**WORK INSTRUCTIONS**
Beginning with the line that holds "Click the 坑板顶标高 value cell", copy each line to the end of the records exactly, except the pictures.

Stored records
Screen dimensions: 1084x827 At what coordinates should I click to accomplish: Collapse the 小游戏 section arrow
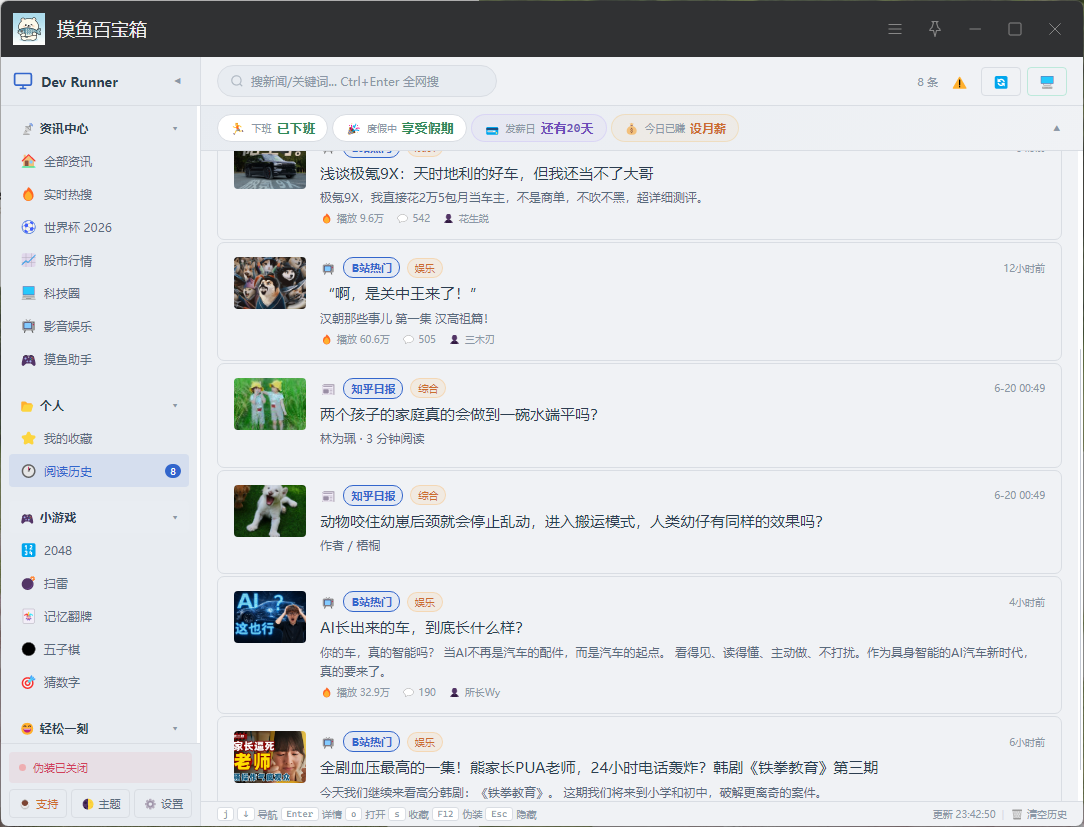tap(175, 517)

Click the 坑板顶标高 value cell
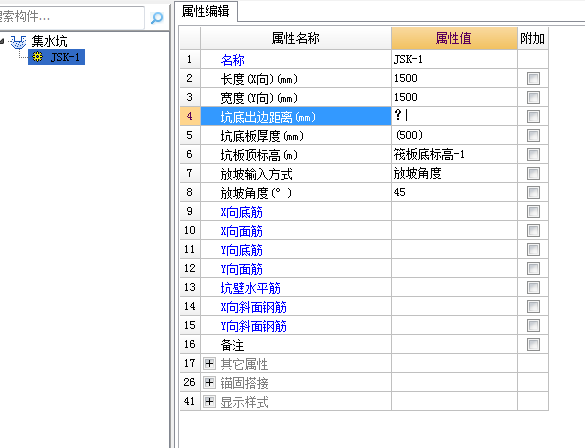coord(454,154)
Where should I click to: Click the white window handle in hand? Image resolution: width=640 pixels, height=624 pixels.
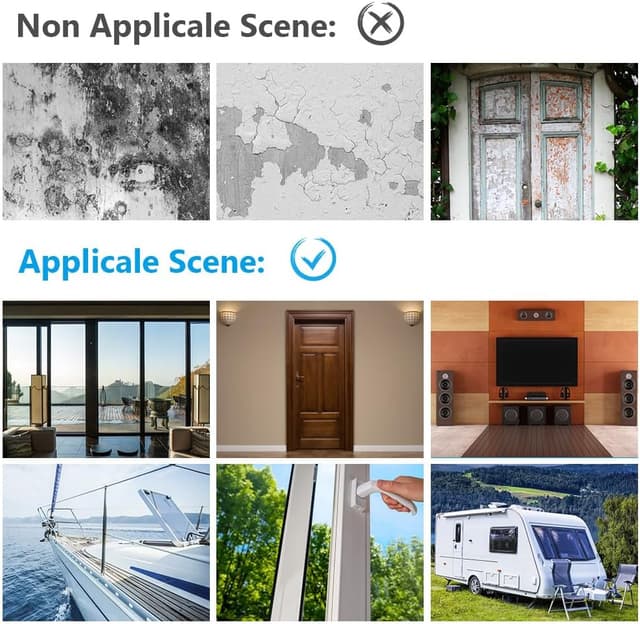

**WRITTEN ANSWER**
Click the 坑板顶标高 value cell
coord(454,154)
Where should I click to: Click the white window handle in hand? Image resolution: width=640 pixels, height=624 pixels.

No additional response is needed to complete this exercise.